▶ _WORK TO COMPLETE_: For this exercise, output the line holding "The image size is (1456, 819)." and all subsequent lines of the entries below, unchanged, up to and including the last.

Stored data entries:
===
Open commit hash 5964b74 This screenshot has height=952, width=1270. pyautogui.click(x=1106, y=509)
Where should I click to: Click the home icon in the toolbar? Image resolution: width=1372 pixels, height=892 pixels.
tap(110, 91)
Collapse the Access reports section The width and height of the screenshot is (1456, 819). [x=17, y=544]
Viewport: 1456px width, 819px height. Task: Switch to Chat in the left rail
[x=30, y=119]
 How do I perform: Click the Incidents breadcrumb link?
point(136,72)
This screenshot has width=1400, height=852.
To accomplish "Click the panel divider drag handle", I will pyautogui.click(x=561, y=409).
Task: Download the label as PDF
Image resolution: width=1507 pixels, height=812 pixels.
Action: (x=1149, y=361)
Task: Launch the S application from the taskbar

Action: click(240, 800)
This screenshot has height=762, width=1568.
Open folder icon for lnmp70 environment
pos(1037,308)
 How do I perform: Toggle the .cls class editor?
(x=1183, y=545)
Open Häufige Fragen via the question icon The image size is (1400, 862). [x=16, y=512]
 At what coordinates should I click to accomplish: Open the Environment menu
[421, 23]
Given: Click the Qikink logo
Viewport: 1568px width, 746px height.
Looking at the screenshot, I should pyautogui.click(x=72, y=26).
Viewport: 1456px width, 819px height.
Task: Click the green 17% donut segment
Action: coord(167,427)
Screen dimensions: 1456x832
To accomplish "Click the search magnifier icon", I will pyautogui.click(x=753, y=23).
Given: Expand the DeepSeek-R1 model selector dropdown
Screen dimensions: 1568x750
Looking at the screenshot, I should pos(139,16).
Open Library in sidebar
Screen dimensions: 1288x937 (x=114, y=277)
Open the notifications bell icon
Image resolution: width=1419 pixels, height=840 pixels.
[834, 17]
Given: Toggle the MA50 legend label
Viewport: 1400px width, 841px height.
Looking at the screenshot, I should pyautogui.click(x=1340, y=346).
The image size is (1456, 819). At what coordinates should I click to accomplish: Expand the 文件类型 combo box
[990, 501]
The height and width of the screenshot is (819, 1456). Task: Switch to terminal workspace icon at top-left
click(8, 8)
===
▶ _EXERCISE ANSWER_:
The image size is (1456, 819). At what coordinates should I click to accomplish: Expand the 文件类型 combo box
[990, 501]
The height and width of the screenshot is (819, 1456). Task: Switch to terminal workspace icon at top-left
click(8, 8)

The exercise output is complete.